##### TEXT EXCERPT #####
Heizo Takenaka, Japan’s reformist minister who oversees the financial sector, announced a plan Wednesday to wipe out at least $325 billion in bad debts that have piled up at banks over the last decade, threatening the stability of the system.
Private analysts say the bad loans could total more than three times the government figure.
Tokyo share prices fell Thursday as the market shrugged off the plan as offering little hope for change. The benchmark Nikkei Stock Average closed down 1.3 percent.
Analysts say Takenaka is on the right track. But what’s lacking, they say, is support from old guard bureaucrats and politicians with vested interests in the status quo.
Takenaka’s plan was to be announced last week but ruling party politicians and powerful ministry officials resisted, fearing its reforms were too severe.
The announced plan still leaves out tax breaks and supplementary spending that many believe are needed to nudge along industrial growth. The plan also is short on help for the jobless, whose ranks are expected to surge as the government tackles bad debts and companies go bankrupt.
Japan’s unemployment rate is at 5.4 percent, just short of the record 5.5 percent in December, the highest since the government began keeping track in the 1950s.
There are growing worries that such ``hard-landing″ approaches to eliminate bad debts, issued without additional measures to offset the damage, might send the entire Japanese economy crashing.
##### DATA BELOW #####
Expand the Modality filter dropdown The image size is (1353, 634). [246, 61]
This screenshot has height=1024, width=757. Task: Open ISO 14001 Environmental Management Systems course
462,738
#####
PROBLEM A: From the article on Japan's bad-debt plan, repeat the passage word for word, beginning at the words "Heizo Takenaka, Japan’s" and stopping after "the government figure.".
PROBLEM B: According to the article on Japan's bad-debt plan, by what percentage did the Nikkei Stock Average close down on Thursday?

ANSWER AREA A:
Heizo Takenaka, Japan’s reformist minister who oversees the financial sector, announced a plan Wednesday to wipe out at least $325 billion in bad debts that have piled up at banks over the last decade, threatening the stability of the system.
Private analysts say the bad loans could total more than three times the government figure.

ANSWER AREA B: 1.3 percent